Nasrettİn Hoca ( 1208-1284 )

crazyquake

.::®crazy™::.

NASRETTİN HOCA (1208-1284)

Sivrihisar'ın Hortu yöresinde doğdu, Akşehir'de öldü. Babası Hortu köyü imamı Abdullah Efendi, annesi aynı köyden Sıdıka Hatun'dur. Önce Sivrihisar'da medrese öğrenimi gördü, babasının ölümü üzerine Hortu'ya dönerek köy imamı oldu. 1237'de Akşehir'e yerleşerek, Seyyid Mahmud Hayrani ve Seyyid Hacı İbrahim'in derslerini dinledi, İslam diniyle ilgili çalışmalarını sürdürdü. Bir söylentiye göre medresede ders okuttu, kadılık görevinde bulundu. Daha sonra Akşehir'e yerleşerek burada imamlık, kadılık ve müderrislik görevlerinde bulunur.Bu görevlerinden dolayı kendisine Nasuriddin Hâce adı verilmiş, sonradan bu ad Nasreddin Hoca biçimini almıştır. Onun yaşamıyla ilgili bilgiler, halkın kendisine olan aşırı sevgisi yüzünden, söylentilerle karışmış, yer yer olağanüstü nitelikler kazanmıştır. Bu söylentiler arasında, onun Selçuklu sultanlarıyla tanıştığı, Mevlânâ Celâleddin ile yakınlık kurduğu, kendisinden en az yetmiş yıl sonra yaşayan Timur'la konuştuğu, birkaç yerde birden göründüğü bile vardır.
========================================
**Görev Koşulları:**
1. Aşağıdaki üç ifadenin Nasreddin Hoca metniyle uyuşup uyuşmadığını belirtin. Her biri için evet ya da hayır deyin ve karara dayanak olan sözleri metinden aynen alıntılayın.
(a) Nasreddin Hoca Akşehir'de ölmüştür.
(b) Nasreddin Hoca 1237'de Sivrihisar'a yerleşmiştir.
(c) Nasreddin Hoca'nın babası köy imamıdır.
2. Nasreddin Hoca metnini son cümlesinden sonra kaldığı yerden alıp sürdürün.

**Veri Bölümü:**
========================================
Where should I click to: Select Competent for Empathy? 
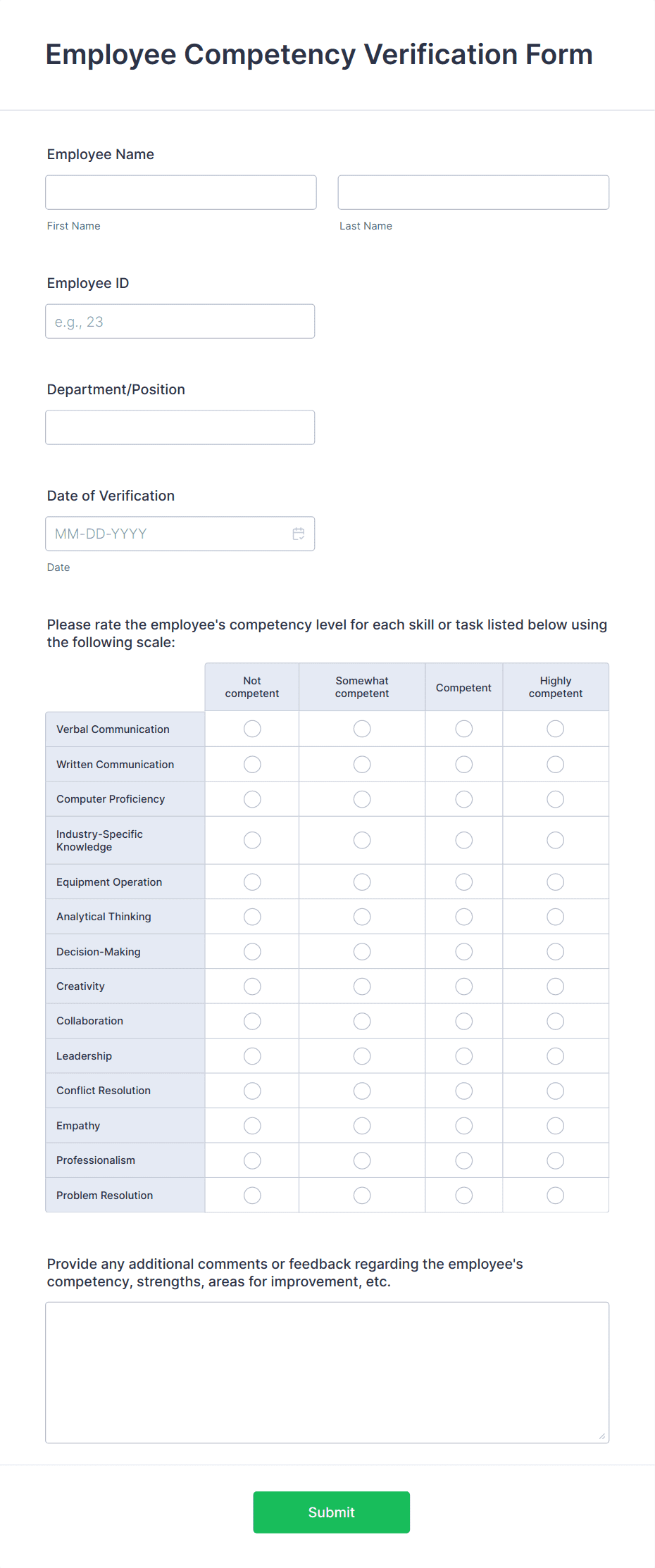pyautogui.click(x=463, y=1125)
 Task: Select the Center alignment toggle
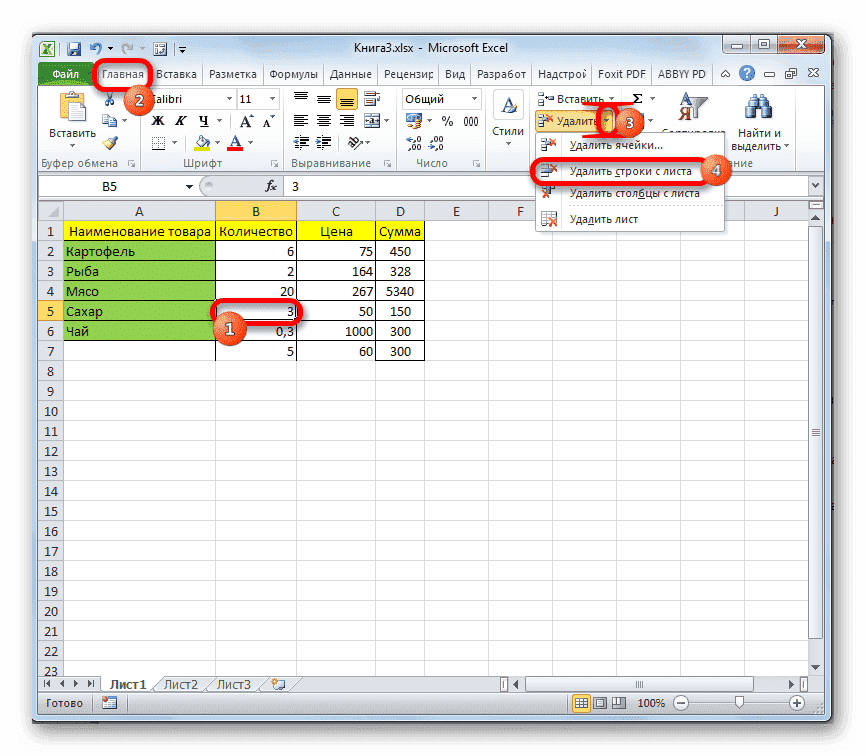coord(322,121)
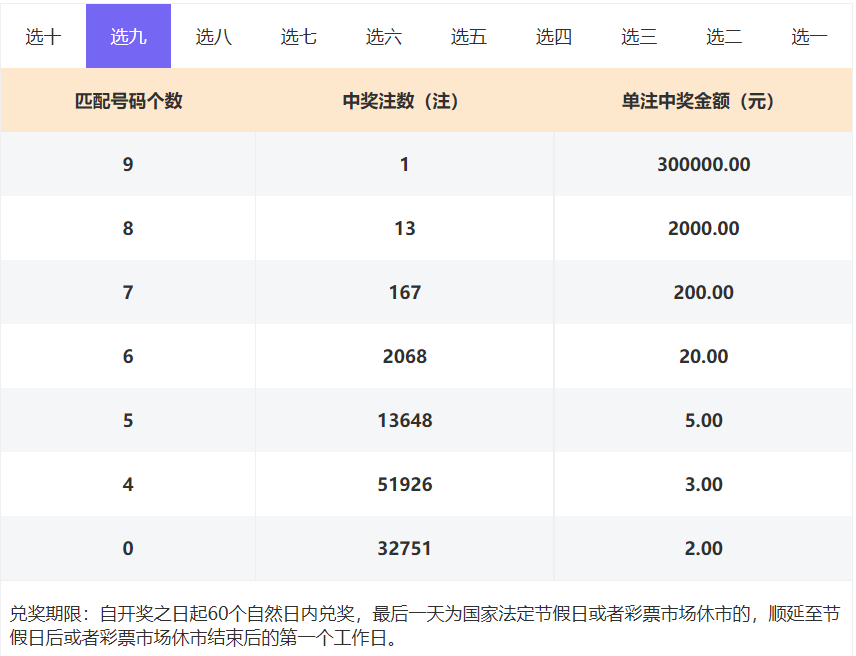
========================================
**Görev Yanıtları:**
1.
(a) Evet: "Sivrihisar'ın Hortu yöresinde doğdu, Akşehir'de öldü."
(b) Hayır: "1237'de Akşehir'e yerleşerek"
(c) Evet: "Babası Hortu köyü imamı Abdullah Efendi"

2.
Nasreddin Hoca'nın değeri, yaşadığı olaylarla değil, gerek kendisinin, gerek halkın onun ağzından söylediği gülmecelerdeki anlam, yergi ve alay öğelerinin inceliğiyle ölçülür. Onun olduğu ileri sürülen gülmecelerin incelenmesinden, bunlarda geçen sözcüklerin açıklanışından anlaşıldığına göre o, belli bir dönemin değil Anadolu halkının yaşama biçimini, güldürü öğesini, alay ve eğlenme türünü, övgü ve yergi becerisini dile getirmiştir. Onunla ilgili gülmeceleri oluşturan öğelerin odağı sevgi, yergi, övgü, alaya alma. Gülünç duruma düşürme, kendi kendiyle çelişkiye sürükleme, Şeriat'ın katılıkları karşısında çok ince ve iğneli bir söyleyişle yumuşaklığı yeğlemedir. O, bunları söylerken bilgin, bilgisiz, açıkgöz, uysal, vurdumduymaz, utangaç, atak, şaşkın, kurnaz, korkak, atılgan gibi çelişik niteliklere bürünür. Özellikle karşısındakinin durumuyla çelişki içinde bulunma, gülmecelerinin egemen öğesidir. Bu öğeler Anadolu insanının, belli olaylar karşısındaki tutumun yansıtan, düşünce ürünlerini oluşturur. Nasreddin Hoca, halkın duygularını yansıtan, bir gülmece odağı olarak ortaya çıkarılır. Söyletilen kişi, söyletenin ağzını kullanır, böylece halk Nasreddin Hoca'nın diliyle kendi sesini duyurur.

Nasreddin Hoca, bütün gülmecelerinde, soyut bir varlık olarak değil, yaşanmış, yaşanan bir olayla, bir olguyla bağlantılı bir biçimde ortaya çıkar. Olay karşısında duyulan tepkiyi ya da onayı gülmece türlerinden biriyle dile getirir. Tanık olduğu olaylar, genellikle, halk arasında geçer. Hoca soyluların, yüksek saray çevresinde bulunanların aralarına ya çok seyrek girer ya da hiç girmez. Sözgelişi onun tanıştığı söylenen Selçuklu sultanlarıyla ilgili gülmecesi yoktur. Timur'la ilgili "hamam, Timur ve peştemal" gülmecesi de, Timur'dan çok önce yaşadığı için, sonradan üretilmiştir. Halk beğenisi Hoca'yı Timur gibi çevresine korku salan bir imparatorun karşısına hamamda çıkarak, "kızım sana söylüyorum, gelinim sen işit" türünden bir yergi yaratmıştır. Burada yerilen, dolaylı olarak, kendi toplumun, halkın üstünde gören saray insanlarıdır.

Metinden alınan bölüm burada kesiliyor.